The credit union believed multiple opportunities for learning would occur with the acquisition. Moreover, with a flexible work force to draw from, the consulting company could meet the periodic peaks of business demand without turning away work.
With multiple new business initiatives now being funded, the business has grown so rapidly that there has not been enough time to work on the synergies. Even though the business had a relatively long track record, the integration of the two organizations had many of the same challenges of a start up operation. But the new parent has given the business a much more stable platform for long-term growth.
Buying a Retail Business
Over the past 20 years a number of credit unions have bought local insurance agencies as a way to deliver property and casualty as well as life products to their members. Insurance services are seen as a logical extension of serving members’ financial needs. Recently, however, a large credit union decided to buy more than just a local agency. Rather it purchased a long time family-run business selling retail policies in 12 states. What motivated the credit union to get into the insurance business with a multi-million dollar investment, instead of continuing to refer members to its current insurance partners?
The credit union thought it saw a special opportunity in this business. Unlike a number of other agencies on the market, this firm concentrated on retail policies using an affinity marketing strategy with employers. The credit union believed this model was similar to its own and that in fact the credit union had an important advantage in its knowledge of when members would be in an insurance buying mode. For example, every time a member finances a car or home, insurance coverage is needed.
Second, the credit union wanted to diversify its capital. To protect the membership, the credit union believed that an investment outside its core balance sheet was desirable, if not necessary.

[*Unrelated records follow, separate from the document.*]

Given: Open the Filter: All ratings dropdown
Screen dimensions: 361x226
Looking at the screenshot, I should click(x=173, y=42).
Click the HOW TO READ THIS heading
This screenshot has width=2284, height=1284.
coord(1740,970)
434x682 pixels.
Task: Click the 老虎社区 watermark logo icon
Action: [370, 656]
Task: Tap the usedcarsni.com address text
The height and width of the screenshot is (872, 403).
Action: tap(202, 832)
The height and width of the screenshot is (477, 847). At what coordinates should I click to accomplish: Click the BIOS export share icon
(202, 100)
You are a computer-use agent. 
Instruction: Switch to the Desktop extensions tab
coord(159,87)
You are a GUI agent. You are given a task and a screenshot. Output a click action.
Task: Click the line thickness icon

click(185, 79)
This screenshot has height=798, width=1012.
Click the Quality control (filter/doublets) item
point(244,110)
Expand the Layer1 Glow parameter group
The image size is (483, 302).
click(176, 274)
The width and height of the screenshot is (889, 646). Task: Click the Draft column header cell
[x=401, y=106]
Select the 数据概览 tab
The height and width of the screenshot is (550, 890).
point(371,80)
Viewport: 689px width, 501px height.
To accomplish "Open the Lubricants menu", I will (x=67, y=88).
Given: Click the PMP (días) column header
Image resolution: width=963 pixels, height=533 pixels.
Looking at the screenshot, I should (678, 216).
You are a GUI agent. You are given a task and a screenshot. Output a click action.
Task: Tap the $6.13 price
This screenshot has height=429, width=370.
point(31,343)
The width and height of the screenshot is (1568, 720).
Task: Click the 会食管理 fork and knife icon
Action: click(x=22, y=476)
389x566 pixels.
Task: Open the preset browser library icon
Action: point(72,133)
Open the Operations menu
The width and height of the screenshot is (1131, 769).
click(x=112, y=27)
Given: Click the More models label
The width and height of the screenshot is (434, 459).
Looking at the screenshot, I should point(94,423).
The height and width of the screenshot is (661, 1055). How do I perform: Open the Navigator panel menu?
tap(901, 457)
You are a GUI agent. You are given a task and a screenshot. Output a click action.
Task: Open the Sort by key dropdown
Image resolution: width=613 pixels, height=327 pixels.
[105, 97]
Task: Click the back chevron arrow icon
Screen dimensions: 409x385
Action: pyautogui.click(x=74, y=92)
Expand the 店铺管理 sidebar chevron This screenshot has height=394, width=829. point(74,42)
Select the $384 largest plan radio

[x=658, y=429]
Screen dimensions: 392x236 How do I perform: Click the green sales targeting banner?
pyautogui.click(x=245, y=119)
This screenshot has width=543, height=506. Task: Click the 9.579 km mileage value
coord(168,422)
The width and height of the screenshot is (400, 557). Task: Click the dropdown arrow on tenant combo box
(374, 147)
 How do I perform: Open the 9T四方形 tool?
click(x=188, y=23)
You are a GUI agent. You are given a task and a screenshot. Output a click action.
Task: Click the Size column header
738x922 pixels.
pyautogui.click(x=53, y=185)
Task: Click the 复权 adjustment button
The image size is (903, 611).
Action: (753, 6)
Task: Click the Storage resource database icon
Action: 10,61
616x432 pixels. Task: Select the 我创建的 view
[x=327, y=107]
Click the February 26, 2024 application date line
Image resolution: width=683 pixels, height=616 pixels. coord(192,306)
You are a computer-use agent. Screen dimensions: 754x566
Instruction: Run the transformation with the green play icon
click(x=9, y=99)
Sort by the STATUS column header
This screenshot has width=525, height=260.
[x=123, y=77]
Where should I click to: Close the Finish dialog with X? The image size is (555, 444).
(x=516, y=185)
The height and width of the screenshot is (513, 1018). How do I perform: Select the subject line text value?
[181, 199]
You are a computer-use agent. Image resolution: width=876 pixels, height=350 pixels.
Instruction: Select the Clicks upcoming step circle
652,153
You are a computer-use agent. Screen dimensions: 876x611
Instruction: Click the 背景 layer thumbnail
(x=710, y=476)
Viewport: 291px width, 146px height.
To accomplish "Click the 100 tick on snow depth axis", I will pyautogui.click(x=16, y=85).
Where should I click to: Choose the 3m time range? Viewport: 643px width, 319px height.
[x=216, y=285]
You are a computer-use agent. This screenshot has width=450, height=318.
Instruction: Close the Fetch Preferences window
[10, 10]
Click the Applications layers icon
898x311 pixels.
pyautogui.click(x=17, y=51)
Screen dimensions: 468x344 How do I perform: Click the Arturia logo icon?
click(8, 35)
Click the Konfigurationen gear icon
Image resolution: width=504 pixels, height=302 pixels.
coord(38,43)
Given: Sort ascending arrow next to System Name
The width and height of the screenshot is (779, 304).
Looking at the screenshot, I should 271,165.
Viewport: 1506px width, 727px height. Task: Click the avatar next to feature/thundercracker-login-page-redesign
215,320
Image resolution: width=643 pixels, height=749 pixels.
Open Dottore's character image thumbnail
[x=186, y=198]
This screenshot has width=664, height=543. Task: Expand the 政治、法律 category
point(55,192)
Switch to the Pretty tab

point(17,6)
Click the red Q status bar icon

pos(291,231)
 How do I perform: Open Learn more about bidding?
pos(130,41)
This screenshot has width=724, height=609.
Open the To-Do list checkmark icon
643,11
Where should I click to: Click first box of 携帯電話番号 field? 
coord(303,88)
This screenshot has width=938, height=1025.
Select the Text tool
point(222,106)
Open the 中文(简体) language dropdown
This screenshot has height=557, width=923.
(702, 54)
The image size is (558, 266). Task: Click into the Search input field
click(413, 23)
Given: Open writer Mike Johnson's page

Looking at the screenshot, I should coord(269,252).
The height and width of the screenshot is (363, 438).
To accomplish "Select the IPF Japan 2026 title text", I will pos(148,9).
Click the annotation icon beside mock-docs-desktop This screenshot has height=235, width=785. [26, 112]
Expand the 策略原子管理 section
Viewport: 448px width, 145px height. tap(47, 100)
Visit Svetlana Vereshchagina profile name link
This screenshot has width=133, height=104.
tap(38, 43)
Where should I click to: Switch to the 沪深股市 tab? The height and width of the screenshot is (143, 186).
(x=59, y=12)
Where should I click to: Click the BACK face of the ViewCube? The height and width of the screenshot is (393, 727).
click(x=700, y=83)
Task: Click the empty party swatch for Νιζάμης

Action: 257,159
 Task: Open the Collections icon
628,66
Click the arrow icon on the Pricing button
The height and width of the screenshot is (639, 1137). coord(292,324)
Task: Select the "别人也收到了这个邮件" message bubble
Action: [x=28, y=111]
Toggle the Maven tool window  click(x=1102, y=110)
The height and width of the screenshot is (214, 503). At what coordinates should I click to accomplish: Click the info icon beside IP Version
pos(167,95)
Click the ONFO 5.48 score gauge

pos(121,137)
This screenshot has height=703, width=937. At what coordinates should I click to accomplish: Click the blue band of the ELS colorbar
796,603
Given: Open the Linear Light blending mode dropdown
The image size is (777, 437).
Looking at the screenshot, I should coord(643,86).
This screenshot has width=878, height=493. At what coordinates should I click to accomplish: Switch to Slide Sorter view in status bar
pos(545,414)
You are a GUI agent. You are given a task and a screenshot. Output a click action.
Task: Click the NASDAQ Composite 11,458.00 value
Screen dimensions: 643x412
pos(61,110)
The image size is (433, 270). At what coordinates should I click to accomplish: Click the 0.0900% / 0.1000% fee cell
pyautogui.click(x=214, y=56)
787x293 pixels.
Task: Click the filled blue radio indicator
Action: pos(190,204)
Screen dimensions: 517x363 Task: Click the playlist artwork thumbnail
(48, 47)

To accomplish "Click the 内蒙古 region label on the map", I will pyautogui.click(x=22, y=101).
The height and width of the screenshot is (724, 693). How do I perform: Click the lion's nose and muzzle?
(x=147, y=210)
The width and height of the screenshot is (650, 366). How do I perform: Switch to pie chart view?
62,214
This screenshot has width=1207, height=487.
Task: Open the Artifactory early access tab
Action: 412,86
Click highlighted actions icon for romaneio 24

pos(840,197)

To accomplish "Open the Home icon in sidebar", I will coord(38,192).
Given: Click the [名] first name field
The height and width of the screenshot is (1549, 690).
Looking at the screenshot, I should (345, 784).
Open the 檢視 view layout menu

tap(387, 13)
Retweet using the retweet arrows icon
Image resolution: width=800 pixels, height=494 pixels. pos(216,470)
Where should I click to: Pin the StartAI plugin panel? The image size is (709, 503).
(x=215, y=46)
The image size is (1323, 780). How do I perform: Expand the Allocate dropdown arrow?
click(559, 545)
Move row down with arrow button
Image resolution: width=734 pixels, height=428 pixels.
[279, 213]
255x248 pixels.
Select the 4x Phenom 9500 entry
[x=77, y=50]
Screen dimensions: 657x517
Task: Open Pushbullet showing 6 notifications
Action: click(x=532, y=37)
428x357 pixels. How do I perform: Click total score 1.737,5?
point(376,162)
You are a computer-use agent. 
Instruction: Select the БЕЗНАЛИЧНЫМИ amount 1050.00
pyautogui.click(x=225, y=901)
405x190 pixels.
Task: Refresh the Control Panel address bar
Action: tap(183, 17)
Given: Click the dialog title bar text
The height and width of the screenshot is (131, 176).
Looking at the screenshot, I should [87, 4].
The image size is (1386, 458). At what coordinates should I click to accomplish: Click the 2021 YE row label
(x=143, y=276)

Finally, the revenue model of insurance was very different from the asset-based model of the credit union. Generally the revenue flow was recurring as policies renewed, often with a modest price increase year after year. In contrast to a CUSO broker-dealer business in which the credit union had also invested, the certainty of income flow seemed much greater than the income from stock and mutual fund trades.
The lessons learned so far are similar to those of the other two businesses. The time frame to implement and realize results from the strategy take longer than anticipated. Integrating family-owned business practices with the more formal processes of the credit union took longer than planned. But the financial model looks to be even better than anticipated — annual revenue was up 18% last year. There was also a 14% return on the investment. Still, the credit union is just beginning to learn how to cross sell members, with 54 insurance sales through the credit union platform last month.
To Diversify or Not?
All three credit unions had similar advice for credit unions contemplating new businesses. The efforts take much longer than planned to achieve momentum. The key is hiring experts to run the business into which you are expanding.
But the most important experience was learning that one new effort leads to others. New business opportunities were now being brought to the credit unions by other businesses and credit unions in their markets. Credit unions are seen as sources of capital and with a distribution system able to reach consumer/members quickly. Senior managers of the credit union now see other avenues to expand their own careers, if not running their own business.
Getting into a new business is therefore not likely to be a one-off effort. The enthusiasm and drive necessary to research and commit to one venture continues after the business is up and running. Diversifying energizes strategy. That may be the most important return of all.